The Bishop of Dover, the Rt Revd Rose Hudson-Wilkin, said on Wednesday: “My heart is full of sadness. We cannot stand by while those who seek refuge and safety are dying at the hands of those who exploit them and their hope. Children and their families are being washed away just miles from our shores.
“We must do more to help our fellow sisters, brothers, sons and daughters seek safe haven and be offered the same chances to live their lives as we do, with peace and love.”
The UK Government has been criticised for focusing on patrolling the French and British borders, and prosecuting people smugglers and asylum-seekers attempting to make the crossing using dinghies. Campaigners have called for the Government to provide safer ways for those seeking asylum to come to Britain so that they do not have to risk making dangerous sea crossings.
The founder of the Oasis Academy Trust, the Revd Steve Chalke, wrote on Wednesday: “The way to ‘crack down’ on the gangs that prey on the world’s desperate victims of war and political oppression is not to try to make crossing the Channel by boat ‘unviable’, but simply ‘unnecessary’! How? Allow those seeking refuge to claim asylum in the UK from outside the UK.”

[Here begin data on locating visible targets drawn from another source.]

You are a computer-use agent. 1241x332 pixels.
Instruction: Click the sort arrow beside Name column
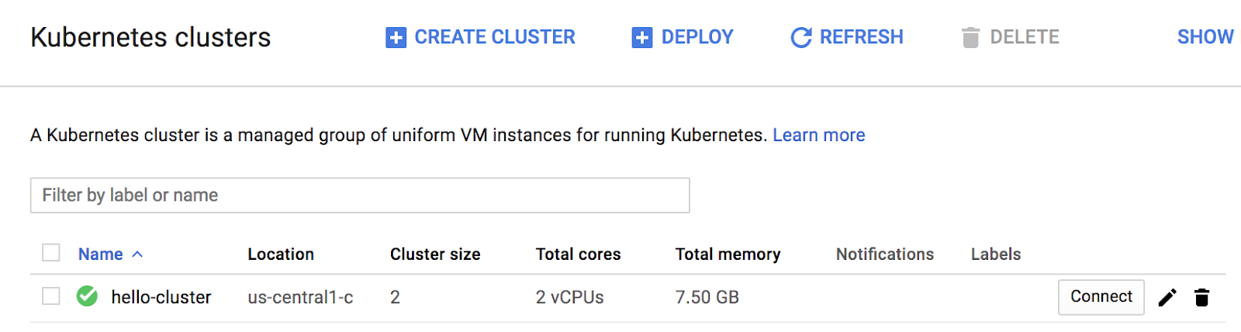coord(137,254)
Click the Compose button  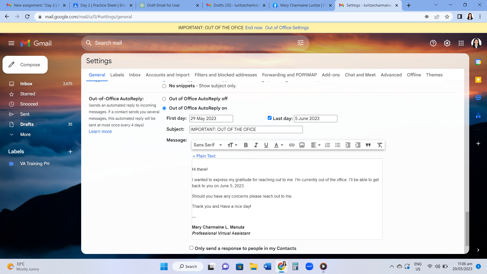(25, 65)
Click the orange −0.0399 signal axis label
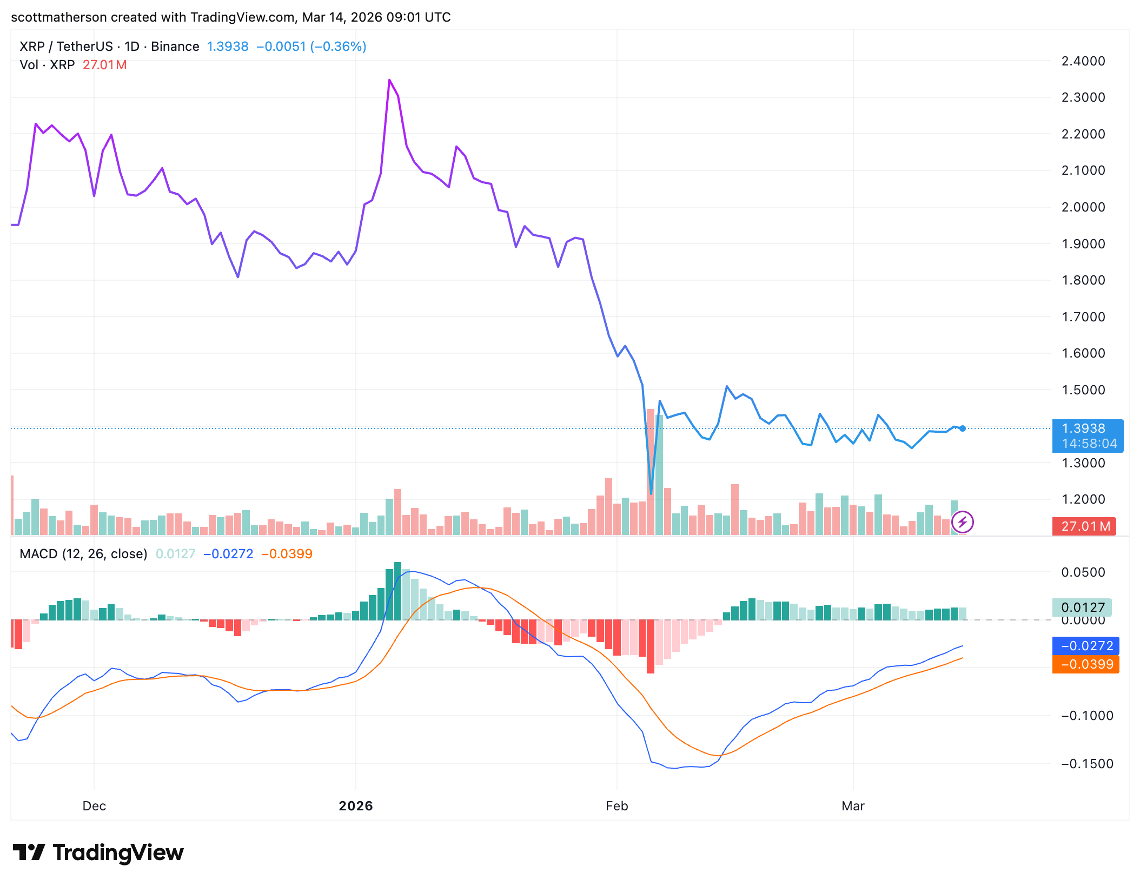 coord(1085,664)
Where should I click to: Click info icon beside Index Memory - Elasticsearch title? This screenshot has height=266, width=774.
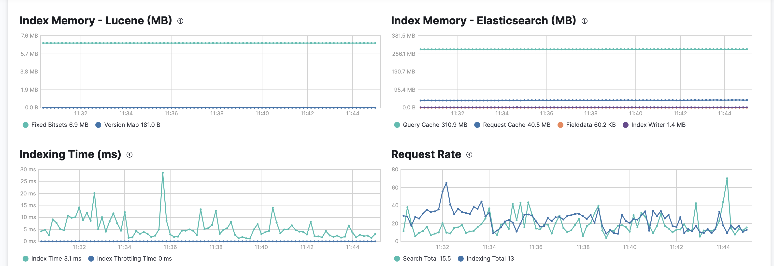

The Shadow Secretary of State for Justice, David Lammy MP, described the news as “heartbreaking”, writing on Tuesday: “This is no way to treat those fleeing persecution and war. The government must show some compassion and urgently change its approach.”
The co-director of the charity Seeking Sanctuary, Phil Kerton, said that better solutions were needed to prevent further tragedies. “Desperate people have lost their lives in another tragic and distressing accident. . . Like everyone else, each of the dead had hopes for leading a future life in peace and dignity, all seeking to realise their innate potential,” he said.
“We continue to urge that innovative solutions are found for the welfare of the world’s exiles, and for their safe access to places where they may request asylum. Solutions that do not involve more security measures, such as patrols, walls, and fences, but which see each of them as a human being in need of advice and help and with a genuine contribution to make to society.
“We are today laying flowers at the plaque near the entry to the ferry terminal on the Dover seafront that remembers deceased seekers of sanctuary.”
The director of justice and inclusion at Churches Together in Britain and Ireland, Richard Reddie, said that the incident on Tuesday showed the serious flaws in Britain’s asylum and immigration system.
“The recent deaths of those who drowned in the English Channel is a tragedy that should never have happened and a wake-up call to all. For me, this heartbreaking event should be a ‘George Floyd’ moment regarding our asylum (and immigration) system, which only this month, the Home Secretary, Priti Patel, described as ‘broken.’
“We need to have an honest, mature discussion about immigration in this country. For far too long, fear has dominated this conversation, resulting in a failure to recognize the invaluable contributions of migrants to this country, especially those seeking asylum.
“We pride ourselves on being a fair, tolerant, Christian country, yet receive only a fraction of the number of asylum-seekers taken in by our European neighbours, a fact that runs contrary to the press and political narrative of being ‘swamped’ and ‘overwhelmed.’
“It is important to remember that those men, women and children who make these dangerous journeys are human beings, as opposed to statistics, and their reasons for travelling are invariably to join family members, or due to language issues.
“We should not be witnessing deaths at sea, or those who survive this perilous passage, being locked up like common criminals. We need to have a system that is just and swift and treats all with the dignity and humanity they deserve.”
Last week, the Bishop Hudson-Wilkin spoke at an event organised by Stand Up to Racism and Christians Together in Dover to give thanks for the people and organisations working to save lives in the area.
“Jesus reminds us not to choose just the people who look and sound like us, but to reach out with arms outstretched, with a spirit of generosity, recognising we share a common humanity,” she said.